In about March of 2002, he hurt his back....
and he could no longer ride his motorcycle without pain, he could no longer clean his own pool, and care for his beautiful garden...
and he insisted on getting on his knees to get things out of the refrigerator because he wanted to make me my lunch everyday...
as he did up to the day he had me take him to the hospital for the
"surgery that was supposed to give him back pain- free- independence"...
he wanted to believe it soooo much.....
and the surgery turned into a nightmare and then gently and quietly, took his life...
I know he went directly to his father's arms and that his mother was there to sooth him and tell him that those of us who were left behind would be alright...
that he could let go..
that we would survive....
and I know they are all with us here today, watching over us and loving us and seeing us each as such precious individuals...
as wondrous human beings....
gifted with this instant of life..and then maybe the next instant as well.....
minute to minute....
and the only questions I think he might ask are...
do you know that you are doing the best you can to be truthful and loving in all that you do, are you being kind with your thoughts of yourself and others...
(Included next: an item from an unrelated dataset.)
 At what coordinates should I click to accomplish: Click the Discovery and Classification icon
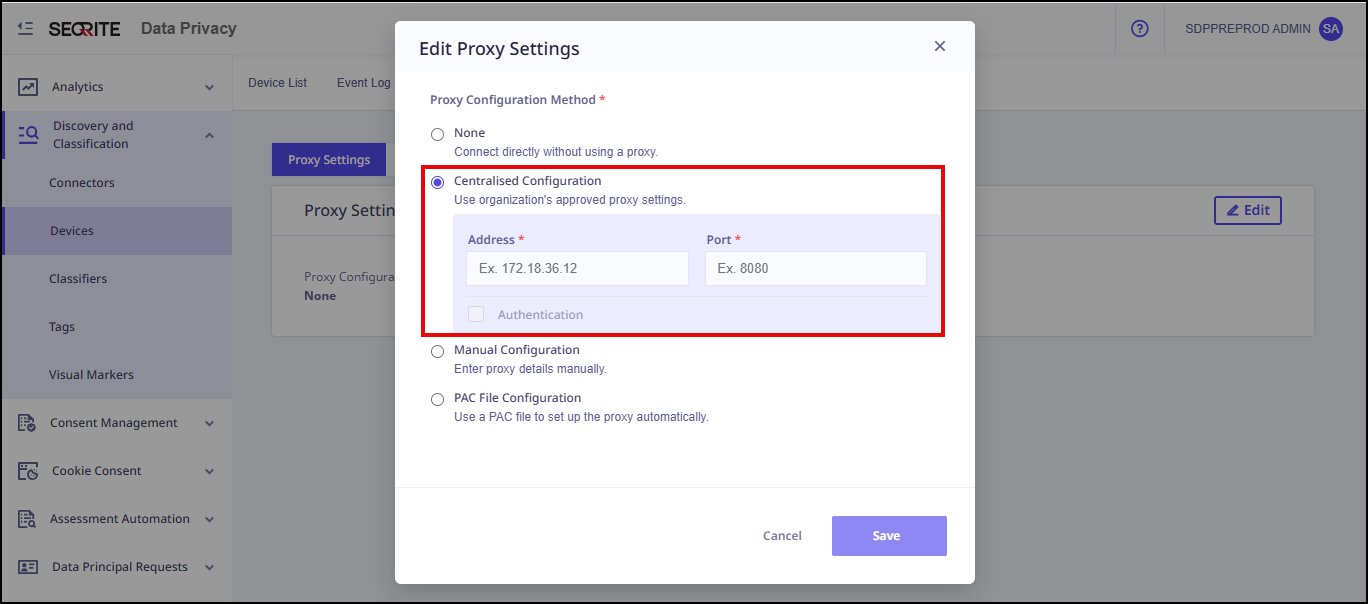click(28, 135)
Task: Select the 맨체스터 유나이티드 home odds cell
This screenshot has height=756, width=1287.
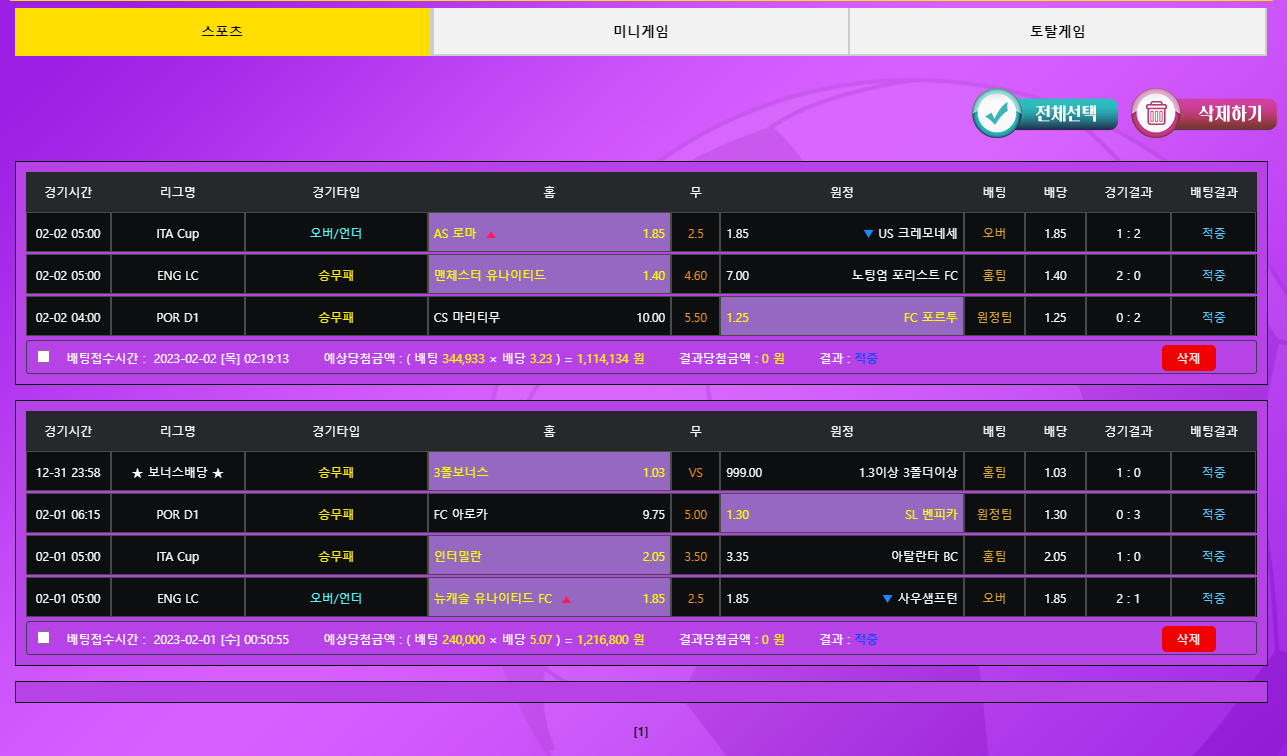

are you setting an example....
and are you contributing something to try to make the world a better place...
do you really care...


I also know that when somebody dies, a cloud turns into an angel and flies up to tell God to put another flower on a pillow. A bird gives the message back to the world and sings a silent prayer that makes the rain cry. People disappear, but they never really go away. The spirits up there put the sun to bed, wake up the grass, and spin the Earth in dizzy circles. Sometimes you can see them dancing in a cloud during the daytime when they're supposed to be sleeping. They paint the rainbows and also the sunsets and make waves splash and tug at the tide. They toss shooting stars and listen to wishes. And when they sing wind-songs, they whisper to us,
"Don't miss me too much. The view is nice and I'm doing just fine."